PROVIDED INFORMATION START

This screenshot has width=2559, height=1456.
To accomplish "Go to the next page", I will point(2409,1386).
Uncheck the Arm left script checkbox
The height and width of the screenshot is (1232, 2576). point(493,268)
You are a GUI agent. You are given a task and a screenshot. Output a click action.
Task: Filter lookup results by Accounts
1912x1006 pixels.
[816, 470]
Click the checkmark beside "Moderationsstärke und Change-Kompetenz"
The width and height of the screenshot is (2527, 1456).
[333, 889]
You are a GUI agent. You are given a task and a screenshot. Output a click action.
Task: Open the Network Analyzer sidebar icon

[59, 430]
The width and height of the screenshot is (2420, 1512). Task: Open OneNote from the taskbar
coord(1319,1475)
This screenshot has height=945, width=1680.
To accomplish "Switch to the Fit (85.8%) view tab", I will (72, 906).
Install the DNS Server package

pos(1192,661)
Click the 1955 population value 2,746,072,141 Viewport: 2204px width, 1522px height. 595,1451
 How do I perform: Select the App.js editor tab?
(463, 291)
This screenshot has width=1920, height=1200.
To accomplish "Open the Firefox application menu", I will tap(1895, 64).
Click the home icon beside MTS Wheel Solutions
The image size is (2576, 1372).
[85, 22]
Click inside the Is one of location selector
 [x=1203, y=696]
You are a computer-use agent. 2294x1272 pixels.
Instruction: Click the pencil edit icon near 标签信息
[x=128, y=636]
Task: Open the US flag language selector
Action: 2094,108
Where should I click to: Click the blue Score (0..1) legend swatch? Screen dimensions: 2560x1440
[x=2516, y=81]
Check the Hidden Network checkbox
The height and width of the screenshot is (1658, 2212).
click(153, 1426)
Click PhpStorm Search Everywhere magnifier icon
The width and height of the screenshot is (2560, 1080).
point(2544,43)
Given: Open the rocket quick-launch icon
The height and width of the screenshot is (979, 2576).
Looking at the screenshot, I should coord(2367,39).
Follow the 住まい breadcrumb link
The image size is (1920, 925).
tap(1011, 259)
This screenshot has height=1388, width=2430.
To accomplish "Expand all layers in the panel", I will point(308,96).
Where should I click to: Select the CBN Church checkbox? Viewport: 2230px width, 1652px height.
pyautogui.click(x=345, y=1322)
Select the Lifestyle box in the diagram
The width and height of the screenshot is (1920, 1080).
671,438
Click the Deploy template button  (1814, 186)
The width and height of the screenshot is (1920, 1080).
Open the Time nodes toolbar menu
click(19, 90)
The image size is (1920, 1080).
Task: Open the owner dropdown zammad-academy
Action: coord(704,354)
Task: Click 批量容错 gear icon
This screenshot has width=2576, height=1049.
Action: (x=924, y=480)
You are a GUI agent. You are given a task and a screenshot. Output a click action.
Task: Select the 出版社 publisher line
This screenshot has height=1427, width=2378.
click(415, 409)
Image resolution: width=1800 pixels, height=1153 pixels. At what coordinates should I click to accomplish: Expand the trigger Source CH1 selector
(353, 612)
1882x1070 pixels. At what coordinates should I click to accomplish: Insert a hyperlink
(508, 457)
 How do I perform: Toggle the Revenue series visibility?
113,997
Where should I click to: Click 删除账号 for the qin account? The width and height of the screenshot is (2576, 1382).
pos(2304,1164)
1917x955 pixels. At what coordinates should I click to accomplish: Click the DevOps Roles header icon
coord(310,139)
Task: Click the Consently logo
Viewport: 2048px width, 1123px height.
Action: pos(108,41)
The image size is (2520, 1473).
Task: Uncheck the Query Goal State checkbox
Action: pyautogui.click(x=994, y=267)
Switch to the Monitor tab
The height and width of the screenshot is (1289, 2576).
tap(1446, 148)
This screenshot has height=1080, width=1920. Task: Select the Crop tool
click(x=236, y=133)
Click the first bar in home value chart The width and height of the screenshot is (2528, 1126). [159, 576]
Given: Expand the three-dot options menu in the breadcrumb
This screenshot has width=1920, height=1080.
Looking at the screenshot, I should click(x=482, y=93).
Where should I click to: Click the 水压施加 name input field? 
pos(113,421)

PROVIDED INFORMATION END

» DIRECTIONS
All entries above are to be repeated verbatim, down to the last line.

» TASK RESULT
This screenshot has width=2559, height=1456.
To accomplish "Go to the next page", I will point(2409,1386).
Uncheck the Arm left script checkbox
The height and width of the screenshot is (1232, 2576). point(493,268)
You are a GUI agent. You are given a task and a screenshot. Output a click action.
Task: Filter lookup results by Accounts
1912x1006 pixels.
[816, 470]
Click the checkmark beside "Moderationsstärke und Change-Kompetenz"
The width and height of the screenshot is (2527, 1456).
[333, 889]
You are a GUI agent. You are given a task and a screenshot. Output a click action.
Task: Open the Network Analyzer sidebar icon

[59, 430]
The width and height of the screenshot is (2420, 1512). Task: Open OneNote from the taskbar
coord(1319,1475)
This screenshot has height=945, width=1680.
To accomplish "Switch to the Fit (85.8%) view tab", I will (72, 906).
Install the DNS Server package

pos(1192,661)
Click the 1955 population value 2,746,072,141 Viewport: 2204px width, 1522px height. 595,1451
 How do I perform: Select the App.js editor tab?
(463, 291)
This screenshot has width=1920, height=1200.
To accomplish "Open the Firefox application menu", I will tap(1895, 64).
Click the home icon beside MTS Wheel Solutions
The image size is (2576, 1372).
[85, 22]
Click inside the Is one of location selector
 [x=1203, y=696]
You are a computer-use agent. 2294x1272 pixels.
Instruction: Click the pencil edit icon near 标签信息
[x=128, y=636]
Task: Open the US flag language selector
Action: 2094,108
Where should I click to: Click the blue Score (0..1) legend swatch? Screen dimensions: 2560x1440
[x=2516, y=81]
Check the Hidden Network checkbox
The height and width of the screenshot is (1658, 2212).
click(153, 1426)
Click PhpStorm Search Everywhere magnifier icon
The width and height of the screenshot is (2560, 1080).
point(2544,43)
Given: Open the rocket quick-launch icon
The height and width of the screenshot is (979, 2576).
Looking at the screenshot, I should coord(2367,39).
Follow the 住まい breadcrumb link
The image size is (1920, 925).
tap(1011, 259)
This screenshot has height=1388, width=2430.
To accomplish "Expand all layers in the panel", I will point(308,96).
Where should I click to: Select the CBN Church checkbox? Viewport: 2230px width, 1652px height.
pyautogui.click(x=345, y=1322)
Select the Lifestyle box in the diagram
The width and height of the screenshot is (1920, 1080).
671,438
Click the Deploy template button  (1814, 186)
The width and height of the screenshot is (1920, 1080).
Open the Time nodes toolbar menu
click(19, 90)
The image size is (1920, 1080).
Task: Open the owner dropdown zammad-academy
Action: coord(704,354)
Task: Click 批量容错 gear icon
This screenshot has width=2576, height=1049.
Action: (x=924, y=480)
You are a GUI agent. You are given a task and a screenshot. Output a click action.
Task: Select the 出版社 publisher line
This screenshot has height=1427, width=2378.
click(415, 409)
Image resolution: width=1800 pixels, height=1153 pixels. At what coordinates should I click to accomplish: Expand the trigger Source CH1 selector
(353, 612)
1882x1070 pixels. At what coordinates should I click to accomplish: Insert a hyperlink
(508, 457)
 How do I perform: Toggle the Revenue series visibility?
113,997
Where should I click to: Click 删除账号 for the qin account? The width and height of the screenshot is (2576, 1382).
pos(2304,1164)
1917x955 pixels. At what coordinates should I click to accomplish: Click the DevOps Roles header icon
coord(310,139)
Task: Click the Consently logo
Viewport: 2048px width, 1123px height.
Action: pos(108,41)
The image size is (2520, 1473).
Task: Uncheck the Query Goal State checkbox
Action: pyautogui.click(x=994, y=267)
Switch to the Monitor tab
The height and width of the screenshot is (1289, 2576).
tap(1446, 148)
This screenshot has height=1080, width=1920. Task: Select the Crop tool
click(x=236, y=133)
Click the first bar in home value chart The width and height of the screenshot is (2528, 1126). [159, 576]
Given: Expand the three-dot options menu in the breadcrumb
This screenshot has width=1920, height=1080.
Looking at the screenshot, I should click(x=482, y=93).
Where should I click to: Click the 水压施加 name input field? 
pos(113,421)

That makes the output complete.